Other than the HP 39/49G/49G+ (which sucked, hard, long story, glad HP
reversed their decision to exit the market), HP's
scientific/engineering calculators are _rarely_ resold because their
users love them. They last nearly forever (those 4MHz Saturn
processors went 3+ years on 3xAAA batteries) and my 48G is now 15
years-old (even well dented from the usage ;-).
Paul M Foster wrote:
> Reverse Polish Notation, the *only* way a calculator should be used.
While I personally agree with you on postfix (aka RPN) entry for
myself, the 49/50 series offers both infix (aka common
arithmetic/algebraic) and CAS (computer algebraic system) entry as
well.
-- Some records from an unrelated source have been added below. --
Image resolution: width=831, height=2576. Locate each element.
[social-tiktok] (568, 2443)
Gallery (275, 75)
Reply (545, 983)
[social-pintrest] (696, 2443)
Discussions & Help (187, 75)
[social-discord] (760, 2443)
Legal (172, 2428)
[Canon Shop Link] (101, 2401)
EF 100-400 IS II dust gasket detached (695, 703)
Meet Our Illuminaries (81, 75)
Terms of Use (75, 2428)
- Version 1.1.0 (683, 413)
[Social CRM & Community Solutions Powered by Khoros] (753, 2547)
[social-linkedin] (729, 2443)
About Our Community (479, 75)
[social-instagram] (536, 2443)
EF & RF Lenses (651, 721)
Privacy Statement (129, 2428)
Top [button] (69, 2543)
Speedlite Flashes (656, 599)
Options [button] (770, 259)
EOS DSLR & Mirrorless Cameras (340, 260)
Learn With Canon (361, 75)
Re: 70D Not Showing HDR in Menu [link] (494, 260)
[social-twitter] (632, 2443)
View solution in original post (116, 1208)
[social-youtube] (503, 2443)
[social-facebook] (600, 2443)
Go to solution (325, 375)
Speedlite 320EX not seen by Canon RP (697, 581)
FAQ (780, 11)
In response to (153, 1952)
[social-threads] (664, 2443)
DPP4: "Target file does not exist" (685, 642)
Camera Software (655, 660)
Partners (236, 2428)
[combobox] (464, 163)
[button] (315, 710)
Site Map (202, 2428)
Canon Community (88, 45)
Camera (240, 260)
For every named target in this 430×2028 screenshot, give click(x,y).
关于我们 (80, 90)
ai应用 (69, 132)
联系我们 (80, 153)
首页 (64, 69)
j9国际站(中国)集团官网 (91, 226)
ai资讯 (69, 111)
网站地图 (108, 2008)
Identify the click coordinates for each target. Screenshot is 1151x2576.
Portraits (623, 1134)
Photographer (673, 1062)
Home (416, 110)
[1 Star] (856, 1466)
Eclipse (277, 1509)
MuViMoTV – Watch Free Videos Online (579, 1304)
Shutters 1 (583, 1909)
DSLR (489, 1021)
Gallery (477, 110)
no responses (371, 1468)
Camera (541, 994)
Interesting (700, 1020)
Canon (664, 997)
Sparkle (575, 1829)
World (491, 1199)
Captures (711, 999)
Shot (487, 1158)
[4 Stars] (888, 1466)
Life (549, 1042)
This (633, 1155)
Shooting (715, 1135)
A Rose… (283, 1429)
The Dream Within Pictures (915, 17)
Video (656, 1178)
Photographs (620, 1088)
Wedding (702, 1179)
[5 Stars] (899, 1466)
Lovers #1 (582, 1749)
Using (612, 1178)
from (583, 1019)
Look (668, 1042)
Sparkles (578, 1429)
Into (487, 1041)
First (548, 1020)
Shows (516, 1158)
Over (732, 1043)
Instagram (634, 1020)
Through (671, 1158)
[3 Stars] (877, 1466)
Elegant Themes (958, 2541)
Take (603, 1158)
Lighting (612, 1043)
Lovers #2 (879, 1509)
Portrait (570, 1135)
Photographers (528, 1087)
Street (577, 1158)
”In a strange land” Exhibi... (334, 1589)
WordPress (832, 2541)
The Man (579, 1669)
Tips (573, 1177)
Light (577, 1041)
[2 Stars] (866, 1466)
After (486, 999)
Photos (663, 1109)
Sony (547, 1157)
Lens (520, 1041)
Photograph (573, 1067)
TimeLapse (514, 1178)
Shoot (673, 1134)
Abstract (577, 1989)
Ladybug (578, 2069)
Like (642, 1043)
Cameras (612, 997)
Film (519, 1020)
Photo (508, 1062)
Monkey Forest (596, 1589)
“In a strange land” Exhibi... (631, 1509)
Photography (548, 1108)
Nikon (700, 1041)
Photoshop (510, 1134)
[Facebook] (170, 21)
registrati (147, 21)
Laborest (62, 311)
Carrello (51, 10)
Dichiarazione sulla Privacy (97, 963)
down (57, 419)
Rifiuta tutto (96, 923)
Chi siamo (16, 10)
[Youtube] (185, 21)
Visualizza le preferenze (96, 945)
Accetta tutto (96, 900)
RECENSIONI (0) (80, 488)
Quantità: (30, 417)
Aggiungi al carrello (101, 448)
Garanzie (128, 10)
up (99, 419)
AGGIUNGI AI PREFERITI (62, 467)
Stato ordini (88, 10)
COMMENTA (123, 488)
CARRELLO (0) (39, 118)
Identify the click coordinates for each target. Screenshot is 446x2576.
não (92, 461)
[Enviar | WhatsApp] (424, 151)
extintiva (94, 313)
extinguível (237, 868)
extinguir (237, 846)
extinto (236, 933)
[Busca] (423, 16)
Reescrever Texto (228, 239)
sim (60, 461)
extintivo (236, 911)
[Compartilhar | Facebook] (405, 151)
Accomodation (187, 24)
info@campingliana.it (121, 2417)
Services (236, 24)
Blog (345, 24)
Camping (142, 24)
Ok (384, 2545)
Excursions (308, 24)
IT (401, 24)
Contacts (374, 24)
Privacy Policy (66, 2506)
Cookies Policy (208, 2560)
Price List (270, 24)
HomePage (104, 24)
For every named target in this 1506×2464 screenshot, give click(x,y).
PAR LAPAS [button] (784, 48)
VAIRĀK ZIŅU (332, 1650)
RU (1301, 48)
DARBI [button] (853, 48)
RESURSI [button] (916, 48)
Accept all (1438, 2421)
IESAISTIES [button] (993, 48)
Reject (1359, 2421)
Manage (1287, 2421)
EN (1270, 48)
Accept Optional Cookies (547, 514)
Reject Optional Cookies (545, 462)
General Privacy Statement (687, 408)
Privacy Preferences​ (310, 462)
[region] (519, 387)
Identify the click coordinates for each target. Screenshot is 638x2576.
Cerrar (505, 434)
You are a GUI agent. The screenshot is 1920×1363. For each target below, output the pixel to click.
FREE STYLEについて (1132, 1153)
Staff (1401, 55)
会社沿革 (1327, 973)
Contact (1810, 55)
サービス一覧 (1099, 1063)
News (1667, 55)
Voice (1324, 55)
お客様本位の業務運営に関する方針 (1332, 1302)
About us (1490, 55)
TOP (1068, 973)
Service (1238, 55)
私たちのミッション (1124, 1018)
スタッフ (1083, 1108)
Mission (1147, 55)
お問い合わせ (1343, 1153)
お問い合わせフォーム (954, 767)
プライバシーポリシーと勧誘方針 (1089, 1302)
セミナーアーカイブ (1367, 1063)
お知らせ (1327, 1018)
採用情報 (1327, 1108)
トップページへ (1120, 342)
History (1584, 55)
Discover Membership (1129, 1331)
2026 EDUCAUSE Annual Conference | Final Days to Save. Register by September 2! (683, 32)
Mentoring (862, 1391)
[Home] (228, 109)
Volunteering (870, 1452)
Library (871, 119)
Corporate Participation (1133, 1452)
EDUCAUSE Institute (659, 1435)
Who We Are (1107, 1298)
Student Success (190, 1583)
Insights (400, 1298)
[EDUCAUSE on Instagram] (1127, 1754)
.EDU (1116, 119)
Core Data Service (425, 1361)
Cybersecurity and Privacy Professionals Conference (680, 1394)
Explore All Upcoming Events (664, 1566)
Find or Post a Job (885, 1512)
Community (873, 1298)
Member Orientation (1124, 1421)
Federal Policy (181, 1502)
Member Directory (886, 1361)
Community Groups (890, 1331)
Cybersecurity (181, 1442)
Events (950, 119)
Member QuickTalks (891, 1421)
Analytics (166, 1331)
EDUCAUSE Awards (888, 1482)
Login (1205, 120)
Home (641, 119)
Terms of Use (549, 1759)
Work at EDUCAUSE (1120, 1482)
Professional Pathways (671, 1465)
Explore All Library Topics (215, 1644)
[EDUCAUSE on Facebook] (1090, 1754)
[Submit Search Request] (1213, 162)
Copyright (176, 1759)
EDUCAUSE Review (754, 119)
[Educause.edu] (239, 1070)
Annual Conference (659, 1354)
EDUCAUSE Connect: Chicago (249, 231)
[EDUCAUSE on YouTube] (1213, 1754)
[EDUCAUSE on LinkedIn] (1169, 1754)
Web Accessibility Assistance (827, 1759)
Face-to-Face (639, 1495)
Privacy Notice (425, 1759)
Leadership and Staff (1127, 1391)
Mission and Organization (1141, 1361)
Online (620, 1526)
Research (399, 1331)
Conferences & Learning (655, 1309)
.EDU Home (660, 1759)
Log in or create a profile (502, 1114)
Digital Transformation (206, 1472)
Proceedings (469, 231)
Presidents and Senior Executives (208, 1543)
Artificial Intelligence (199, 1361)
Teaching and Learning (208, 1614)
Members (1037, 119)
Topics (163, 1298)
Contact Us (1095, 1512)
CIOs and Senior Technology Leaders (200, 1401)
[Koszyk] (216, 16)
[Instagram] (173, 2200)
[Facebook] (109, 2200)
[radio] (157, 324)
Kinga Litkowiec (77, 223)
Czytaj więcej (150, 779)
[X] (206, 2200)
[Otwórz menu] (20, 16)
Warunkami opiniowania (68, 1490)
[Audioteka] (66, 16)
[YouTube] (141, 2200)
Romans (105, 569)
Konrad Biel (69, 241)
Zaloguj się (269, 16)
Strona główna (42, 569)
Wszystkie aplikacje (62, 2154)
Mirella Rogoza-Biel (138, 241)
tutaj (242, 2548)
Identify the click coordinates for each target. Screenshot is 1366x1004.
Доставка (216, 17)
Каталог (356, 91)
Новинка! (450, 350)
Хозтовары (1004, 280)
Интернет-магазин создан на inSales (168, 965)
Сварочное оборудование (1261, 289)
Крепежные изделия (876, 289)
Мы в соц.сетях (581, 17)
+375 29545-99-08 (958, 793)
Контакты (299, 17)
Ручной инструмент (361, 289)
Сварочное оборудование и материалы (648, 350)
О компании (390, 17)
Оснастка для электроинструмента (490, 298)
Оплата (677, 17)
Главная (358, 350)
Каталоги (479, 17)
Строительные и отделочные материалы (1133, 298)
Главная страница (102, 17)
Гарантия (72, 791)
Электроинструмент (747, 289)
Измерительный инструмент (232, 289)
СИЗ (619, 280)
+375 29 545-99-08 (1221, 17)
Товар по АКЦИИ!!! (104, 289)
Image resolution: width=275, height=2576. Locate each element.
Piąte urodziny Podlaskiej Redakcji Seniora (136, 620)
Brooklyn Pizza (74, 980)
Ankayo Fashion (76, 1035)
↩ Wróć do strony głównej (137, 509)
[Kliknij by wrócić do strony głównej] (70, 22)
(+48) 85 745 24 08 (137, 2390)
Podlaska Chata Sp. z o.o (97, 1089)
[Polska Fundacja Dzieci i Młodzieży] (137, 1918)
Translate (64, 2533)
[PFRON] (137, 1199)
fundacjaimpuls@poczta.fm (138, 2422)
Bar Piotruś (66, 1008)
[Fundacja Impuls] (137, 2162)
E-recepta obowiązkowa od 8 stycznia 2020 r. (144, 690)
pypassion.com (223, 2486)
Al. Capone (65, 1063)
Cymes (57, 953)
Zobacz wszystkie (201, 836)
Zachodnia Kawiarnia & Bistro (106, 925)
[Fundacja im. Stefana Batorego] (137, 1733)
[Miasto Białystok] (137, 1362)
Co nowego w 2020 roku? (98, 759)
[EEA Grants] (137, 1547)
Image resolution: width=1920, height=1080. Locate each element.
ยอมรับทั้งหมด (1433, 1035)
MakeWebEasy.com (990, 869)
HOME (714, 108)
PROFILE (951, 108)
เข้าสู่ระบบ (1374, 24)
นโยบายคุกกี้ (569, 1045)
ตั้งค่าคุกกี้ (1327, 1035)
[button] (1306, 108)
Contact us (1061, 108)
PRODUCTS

On the older 48 series, you use to have to use a leading single
quote to enter an infix line -- some people liked that, although most
people did not.
Now regarding my use of infix, it only took me 1 physics assignment to
learn postfix entry. After that, I never wanted to use infix ever
again. No "store" or "write down" so-called "temporary values" to
re-use later. With postfix, you _never_ have to store anything -- it
all goes on the stack. That's why I use it. And it's why engineers
learn it, because they get their work done in half (or less) of the
time using an infix calculator -- even those that offer CAS or
"parenthesis" for order-of-operations. You literally and quickly
learn to do order-of-operations in postfix directly, and people are
amazed how quick you can punch out answers with such a RPN calculator.